The family, from Mariposa, were reported missing by a family friend on Monday night. They had not been seen since Saturday; their final social media post was uploaded at 6:45 AM Sunday morning: a picture of the baby backpack the couple carry their daughter in.
Rosanna Heaslett told News4SA that the couple regularly went hiking on weekends, but had not returned or turned up for work on Monday morning.
Mariposa County Sheriff's Office began a search-and-rescue operation, and located their new dark grey Ford Raptor parked at the Sierra National Forest gate, at the bottom of the trail leading to Hite Cove, a five mile hike.

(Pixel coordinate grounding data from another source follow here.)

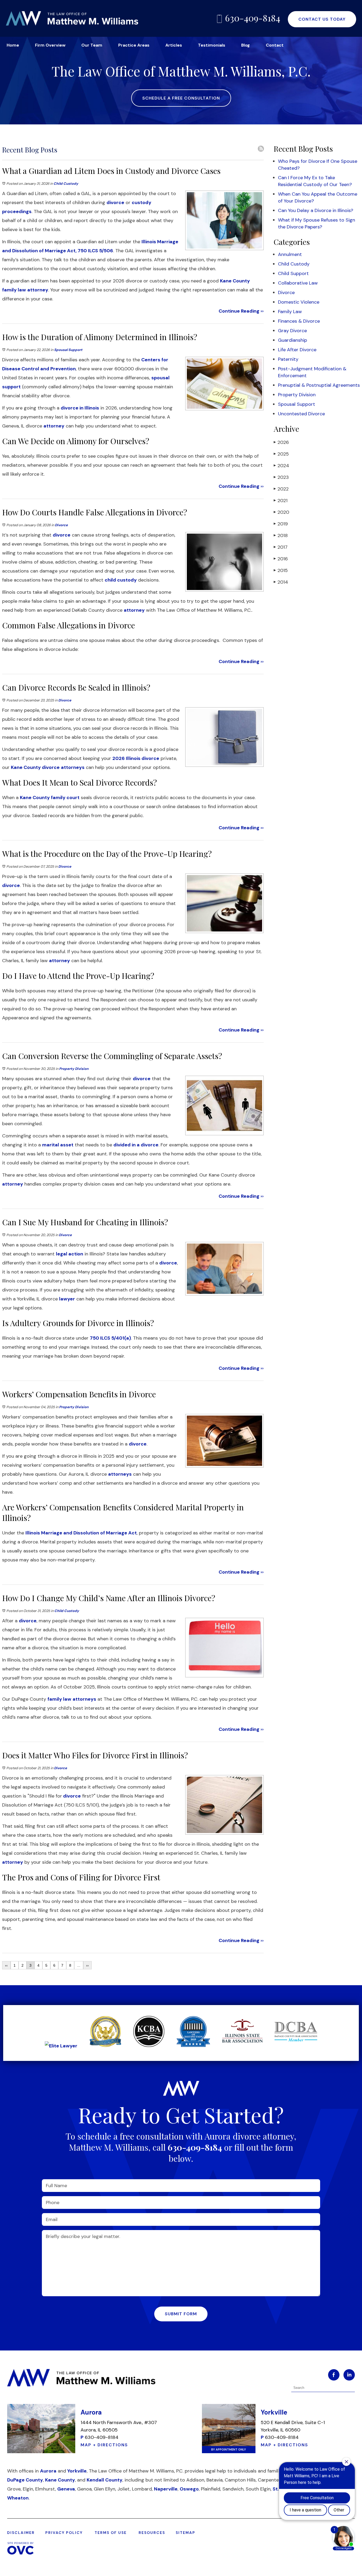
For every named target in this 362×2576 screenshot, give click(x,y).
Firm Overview (50, 45)
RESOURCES (152, 2532)
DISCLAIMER (21, 2532)
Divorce (61, 525)
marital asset (57, 1145)
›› (87, 1965)
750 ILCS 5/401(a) (110, 1338)
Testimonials (211, 45)
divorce (115, 202)
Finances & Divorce (299, 321)
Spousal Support (68, 350)
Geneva (66, 2489)
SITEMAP (185, 2532)
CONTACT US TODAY (322, 19)
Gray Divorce (292, 330)
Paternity (288, 359)
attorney (37, 290)
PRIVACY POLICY (64, 2532)
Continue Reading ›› (241, 311)
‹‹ (6, 1965)
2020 (281, 512)
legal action (69, 1254)
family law (59, 1699)
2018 (281, 535)
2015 (281, 570)
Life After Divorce (297, 349)
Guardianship (292, 340)
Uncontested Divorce (301, 414)
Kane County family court (50, 797)
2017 (281, 547)
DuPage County (25, 2480)
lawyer (67, 1299)
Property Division (74, 1068)
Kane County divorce (35, 767)
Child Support (293, 273)
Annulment (290, 254)
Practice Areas (133, 45)
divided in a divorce (135, 1145)
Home (13, 45)
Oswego (189, 2489)
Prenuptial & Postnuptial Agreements (319, 385)
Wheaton (18, 2498)
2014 (281, 582)
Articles (173, 45)
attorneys (73, 767)
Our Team (91, 45)
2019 (281, 524)
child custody (121, 580)
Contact (275, 45)
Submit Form (181, 2314)
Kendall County (104, 2480)
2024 (281, 465)
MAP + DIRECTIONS (104, 2445)
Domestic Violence (298, 302)
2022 (281, 489)
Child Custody (66, 183)
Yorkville (77, 2471)
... (78, 1965)
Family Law (290, 311)
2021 (281, 500)
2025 (281, 454)
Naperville (166, 2489)
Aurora (48, 2471)
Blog (245, 45)
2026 (281, 442)
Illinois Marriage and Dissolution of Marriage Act (81, 1533)
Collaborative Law (298, 283)
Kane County (60, 2480)
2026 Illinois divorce (135, 758)
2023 (281, 477)
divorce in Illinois (80, 408)
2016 (281, 559)
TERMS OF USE (111, 2532)
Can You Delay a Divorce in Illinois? (315, 210)
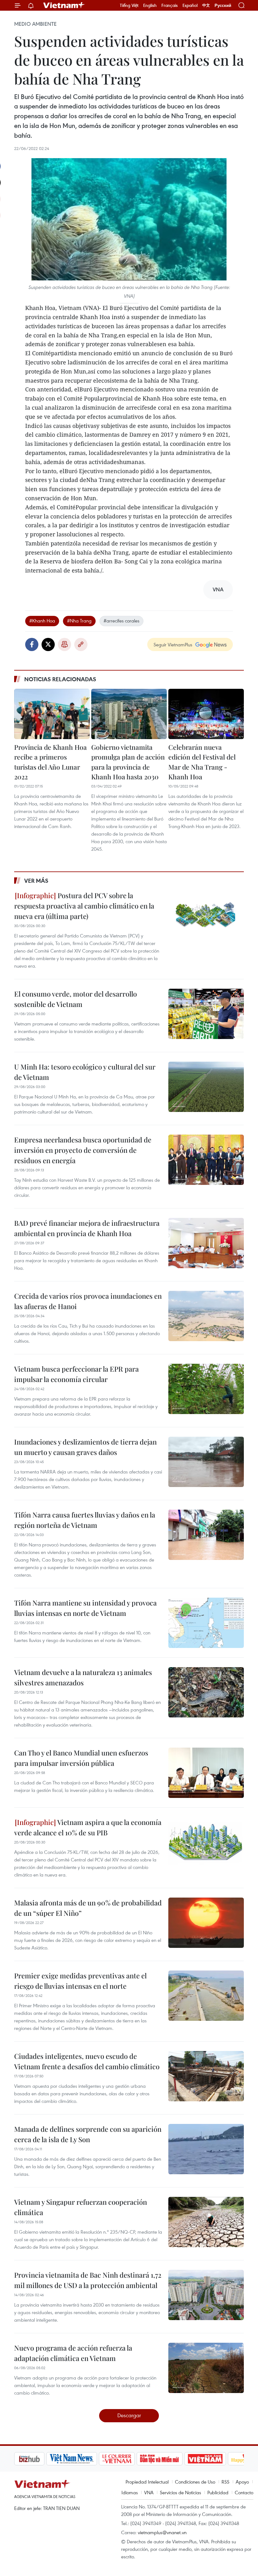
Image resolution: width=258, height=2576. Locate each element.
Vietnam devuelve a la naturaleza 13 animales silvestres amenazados (83, 1677)
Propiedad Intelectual (147, 2482)
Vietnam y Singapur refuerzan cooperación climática (80, 2207)
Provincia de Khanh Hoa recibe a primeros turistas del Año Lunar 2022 (50, 762)
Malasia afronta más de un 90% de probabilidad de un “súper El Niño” (88, 1908)
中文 (206, 5)
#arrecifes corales (121, 620)
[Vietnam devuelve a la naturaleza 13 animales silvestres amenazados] (206, 1692)
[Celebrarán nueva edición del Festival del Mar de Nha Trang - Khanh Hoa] (206, 714)
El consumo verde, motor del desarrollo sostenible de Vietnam (75, 999)
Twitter (48, 644)
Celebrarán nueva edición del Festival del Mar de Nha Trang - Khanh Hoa (202, 762)
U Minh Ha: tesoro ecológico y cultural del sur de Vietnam (84, 1072)
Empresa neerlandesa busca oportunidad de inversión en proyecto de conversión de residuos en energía (82, 1150)
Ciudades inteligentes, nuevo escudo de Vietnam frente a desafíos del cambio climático (87, 2061)
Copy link (80, 644)
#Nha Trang (79, 620)
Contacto (244, 2492)
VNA (149, 2492)
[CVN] (85, 2458)
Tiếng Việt (129, 5)
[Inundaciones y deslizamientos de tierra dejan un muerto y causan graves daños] (206, 1462)
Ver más (36, 880)
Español (190, 5)
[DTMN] (127, 2458)
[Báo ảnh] (173, 2458)
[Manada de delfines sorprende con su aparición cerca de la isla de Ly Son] (206, 2149)
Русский (223, 5)
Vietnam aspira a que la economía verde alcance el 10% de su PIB (87, 1827)
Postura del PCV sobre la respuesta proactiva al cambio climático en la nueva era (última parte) (84, 906)
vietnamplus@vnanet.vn (162, 2532)
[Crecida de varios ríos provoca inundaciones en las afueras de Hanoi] (206, 1316)
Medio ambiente (35, 23)
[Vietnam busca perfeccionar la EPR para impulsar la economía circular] (206, 1389)
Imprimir (64, 644)
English (150, 5)
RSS (225, 2482)
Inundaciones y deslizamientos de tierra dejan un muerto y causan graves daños (85, 1447)
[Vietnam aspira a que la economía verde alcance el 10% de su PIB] (206, 1842)
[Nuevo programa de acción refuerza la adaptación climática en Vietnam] (206, 2368)
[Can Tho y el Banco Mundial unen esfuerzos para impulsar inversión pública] (206, 1773)
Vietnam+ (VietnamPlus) (64, 5)
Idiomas (129, 2492)
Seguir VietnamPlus (173, 644)
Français (169, 5)
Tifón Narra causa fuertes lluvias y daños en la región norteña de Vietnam (84, 1520)
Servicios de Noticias (180, 2492)
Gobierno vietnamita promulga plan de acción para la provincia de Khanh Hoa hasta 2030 (128, 762)
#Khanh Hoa (42, 620)
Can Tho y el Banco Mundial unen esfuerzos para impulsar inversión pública (81, 1758)
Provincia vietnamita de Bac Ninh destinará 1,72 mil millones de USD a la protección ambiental (87, 2280)
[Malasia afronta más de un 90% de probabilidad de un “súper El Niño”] (206, 1923)
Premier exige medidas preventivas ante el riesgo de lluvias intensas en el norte (80, 1981)
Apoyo (242, 2482)
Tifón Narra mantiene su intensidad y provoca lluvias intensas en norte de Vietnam (85, 1608)
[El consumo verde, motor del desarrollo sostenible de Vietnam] (206, 1014)
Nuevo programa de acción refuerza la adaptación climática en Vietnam (73, 2353)
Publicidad (217, 2492)
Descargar (129, 2415)
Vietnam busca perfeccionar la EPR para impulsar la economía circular (76, 1374)
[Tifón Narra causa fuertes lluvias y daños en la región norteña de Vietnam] (206, 1535)
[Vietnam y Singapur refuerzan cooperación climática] (206, 2222)
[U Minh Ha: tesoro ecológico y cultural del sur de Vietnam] (206, 1087)
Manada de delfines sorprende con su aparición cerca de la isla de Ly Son (87, 2134)
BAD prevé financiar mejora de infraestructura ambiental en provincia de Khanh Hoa (87, 1228)
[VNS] (39, 2458)
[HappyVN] (216, 2458)
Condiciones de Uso (195, 2482)
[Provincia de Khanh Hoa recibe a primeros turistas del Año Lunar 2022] (52, 714)
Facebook (31, 644)
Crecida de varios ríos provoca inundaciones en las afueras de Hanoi (88, 1301)
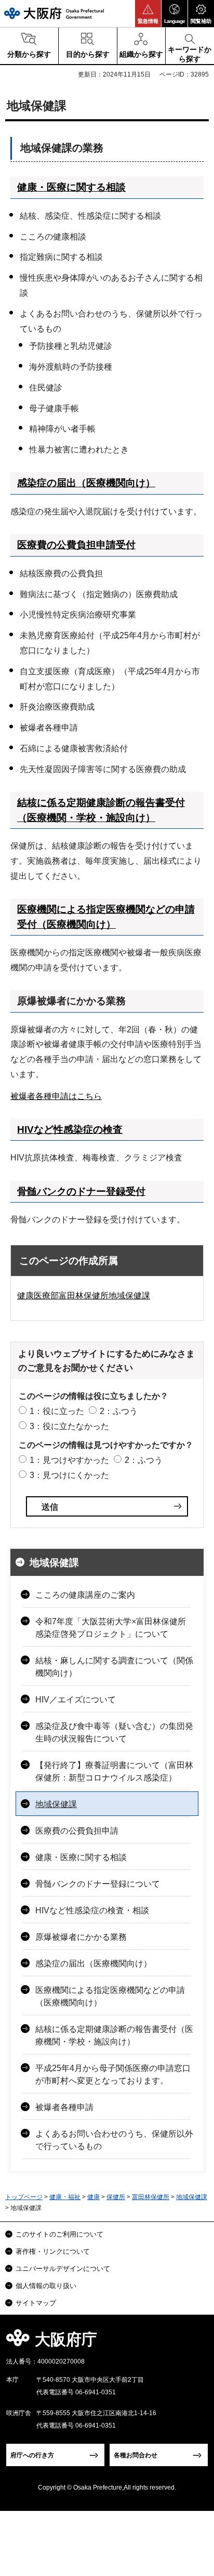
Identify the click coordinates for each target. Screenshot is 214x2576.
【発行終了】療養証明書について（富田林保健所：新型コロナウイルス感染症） (114, 1771)
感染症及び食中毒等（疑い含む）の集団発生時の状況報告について (114, 1732)
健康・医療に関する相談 (71, 187)
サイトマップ (36, 2303)
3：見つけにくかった (69, 1475)
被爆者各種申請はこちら (56, 1096)
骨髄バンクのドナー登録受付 (81, 1191)
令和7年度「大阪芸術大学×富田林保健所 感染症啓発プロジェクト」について (110, 1627)
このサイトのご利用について (59, 2234)
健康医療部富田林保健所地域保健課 (83, 1295)
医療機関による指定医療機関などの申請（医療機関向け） (110, 1996)
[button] (148, 13)
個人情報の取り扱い (46, 2286)
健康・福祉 (65, 2197)
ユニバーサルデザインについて (63, 2268)
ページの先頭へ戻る (194, 2342)
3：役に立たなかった (69, 1426)
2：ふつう (119, 1411)
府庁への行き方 (32, 2455)
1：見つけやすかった (69, 1460)
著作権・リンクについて (53, 2251)
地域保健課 (54, 1562)
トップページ (24, 2197)
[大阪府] (54, 13)
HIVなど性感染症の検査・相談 (92, 1910)
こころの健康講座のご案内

A family reported missing in Mariposa County late Monday was found dead, according to the Sheriff's Office. https://t.co/ynABqNFJCQ
"We're processing the scene right now. There's no clear indication of cause of death," she said, adding that the bodies have still not been recovered.
"Coming across a scene where everyone involved, including the family dog that is deceased, that is not a typical thing that we have seen or other agencies have seen," Mitchell said. "That is why we're treating it as a hazmat situation. We just don't know."
Deputy Mitchell told TooFab that while foul play has not been ruled out, there was nothing to indicate it: no gunshot wounds, no trauma of any kind, no suicide notes.
Some of the theories include a significant carbon monoxide leak from one of the mines deep below, or possibly even toxic algae, which can be caused a gas leak; hence the abundance of caution and the HAZMAT approach.
"It's just a very bizarre situation," she said.
The California Department of Justice is now assisting the Mariposa County Sheriff's Office with the investigation.
"This is never the outcome we want or the news we want to deliver, my heart breaks for their family," Sheriff Jeremy Briese said in a news release.
"Our Sheriff's Chaplains and staff are working with their family and will continue to support them during this heartbreaking time."